There is, clearly, a slippage here. In the first place, there’s the slightly absurd assumption that parents will find their baby cuter if it is wearing a cute animal on its nappy: that Pooh on the nappy’s crotch, if you like, supplements or even competes for the parents’ attention with the gurgling creature wearing it.
But there’s something odder still than that going on. The assumption seems to be that becoming a parent makes you infantile yourself. You are supposed to be drawn to pink giraffes and crocodiles with eyelashes. The only way I can explain it is in terms of an unspoken theory of parenting that has you identifying with the child; or, more precisely and curiously, identifying with the version of the child that you remember being.
It’s not, after all, Tellytubbies or Fimbles that show up on these nappies: it’s good old-fashioned Winnie-the-Pooh.
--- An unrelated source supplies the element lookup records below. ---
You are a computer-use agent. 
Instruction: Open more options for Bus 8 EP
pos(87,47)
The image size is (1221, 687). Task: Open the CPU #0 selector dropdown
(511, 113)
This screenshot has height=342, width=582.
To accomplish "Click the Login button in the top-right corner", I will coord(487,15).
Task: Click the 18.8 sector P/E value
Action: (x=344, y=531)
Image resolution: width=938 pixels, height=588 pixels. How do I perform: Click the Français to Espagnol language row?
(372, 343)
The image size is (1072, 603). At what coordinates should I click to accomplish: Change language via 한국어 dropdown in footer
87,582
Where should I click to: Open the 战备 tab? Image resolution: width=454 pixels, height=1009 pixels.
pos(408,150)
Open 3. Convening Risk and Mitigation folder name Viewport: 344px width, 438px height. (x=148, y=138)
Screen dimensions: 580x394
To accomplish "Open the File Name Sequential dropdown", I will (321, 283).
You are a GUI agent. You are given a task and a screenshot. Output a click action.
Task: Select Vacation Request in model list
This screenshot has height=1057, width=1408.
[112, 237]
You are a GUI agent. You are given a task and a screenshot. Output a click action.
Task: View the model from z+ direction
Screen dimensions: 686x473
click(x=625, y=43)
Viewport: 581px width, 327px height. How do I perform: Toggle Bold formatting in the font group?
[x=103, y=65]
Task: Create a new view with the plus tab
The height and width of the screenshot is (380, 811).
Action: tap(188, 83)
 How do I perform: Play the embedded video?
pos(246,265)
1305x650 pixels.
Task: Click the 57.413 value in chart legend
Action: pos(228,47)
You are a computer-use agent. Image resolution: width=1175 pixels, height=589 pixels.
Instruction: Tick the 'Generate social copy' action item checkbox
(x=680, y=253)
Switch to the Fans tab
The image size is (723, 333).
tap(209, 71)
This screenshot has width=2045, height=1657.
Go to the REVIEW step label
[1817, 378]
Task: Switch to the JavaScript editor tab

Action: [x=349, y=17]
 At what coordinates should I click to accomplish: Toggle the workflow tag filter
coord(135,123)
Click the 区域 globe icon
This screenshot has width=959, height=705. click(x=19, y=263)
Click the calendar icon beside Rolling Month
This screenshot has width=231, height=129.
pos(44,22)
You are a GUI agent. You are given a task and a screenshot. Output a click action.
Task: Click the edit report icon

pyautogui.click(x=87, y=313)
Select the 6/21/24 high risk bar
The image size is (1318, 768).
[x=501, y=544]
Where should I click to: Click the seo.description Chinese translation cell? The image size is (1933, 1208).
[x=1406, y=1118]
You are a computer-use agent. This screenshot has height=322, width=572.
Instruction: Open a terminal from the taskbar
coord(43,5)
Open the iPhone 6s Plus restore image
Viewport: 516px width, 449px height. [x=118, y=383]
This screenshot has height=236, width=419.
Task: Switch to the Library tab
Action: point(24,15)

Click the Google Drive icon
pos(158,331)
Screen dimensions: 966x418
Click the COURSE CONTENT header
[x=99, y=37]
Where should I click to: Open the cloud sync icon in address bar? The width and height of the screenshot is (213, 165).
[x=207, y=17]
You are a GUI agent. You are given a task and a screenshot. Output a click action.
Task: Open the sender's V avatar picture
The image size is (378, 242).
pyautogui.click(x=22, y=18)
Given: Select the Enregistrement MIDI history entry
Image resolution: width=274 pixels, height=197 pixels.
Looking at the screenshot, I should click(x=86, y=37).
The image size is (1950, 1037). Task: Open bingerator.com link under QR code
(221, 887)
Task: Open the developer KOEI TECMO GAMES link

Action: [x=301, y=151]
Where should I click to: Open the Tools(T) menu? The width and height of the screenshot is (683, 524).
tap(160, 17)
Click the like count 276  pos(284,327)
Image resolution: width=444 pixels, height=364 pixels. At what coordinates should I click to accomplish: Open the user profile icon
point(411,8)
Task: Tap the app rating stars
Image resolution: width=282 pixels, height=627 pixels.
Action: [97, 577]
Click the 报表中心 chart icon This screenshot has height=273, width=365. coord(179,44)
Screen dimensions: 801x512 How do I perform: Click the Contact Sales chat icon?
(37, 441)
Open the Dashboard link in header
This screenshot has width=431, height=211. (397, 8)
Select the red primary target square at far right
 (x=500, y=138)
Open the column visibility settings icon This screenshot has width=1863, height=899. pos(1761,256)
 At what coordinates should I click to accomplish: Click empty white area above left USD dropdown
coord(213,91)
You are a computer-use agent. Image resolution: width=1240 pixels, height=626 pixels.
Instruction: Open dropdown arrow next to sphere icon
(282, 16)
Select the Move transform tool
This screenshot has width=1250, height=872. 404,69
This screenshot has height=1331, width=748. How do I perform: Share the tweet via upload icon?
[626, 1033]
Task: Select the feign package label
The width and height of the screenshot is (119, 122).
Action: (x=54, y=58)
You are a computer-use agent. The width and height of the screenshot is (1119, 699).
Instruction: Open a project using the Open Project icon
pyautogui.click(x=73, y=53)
It’s the art that you, as a parent, consumed when you were a child.
This retro thing ties in with children’s toys too. Think of those wooden choo-choo trains. We teach our toddlers: “What does the train say? Wooh! Wooh!” Aeroplanes still have propellers and go “Neeaaaaoooowwww!” Yet neither of those things has been general in the world since long before I was born.
A complementary trend sees babies in designer labels, punk-rock babygros, or T-shirts with knowing, hipster slogans. We’re on the one hand using babies as billboards for adult ideas; and on the other, being sold the chance to re-infantilise ourselves. My suspicion is that, in our culture, parenthood is now at least subliminally about getting a second chance at being a kid.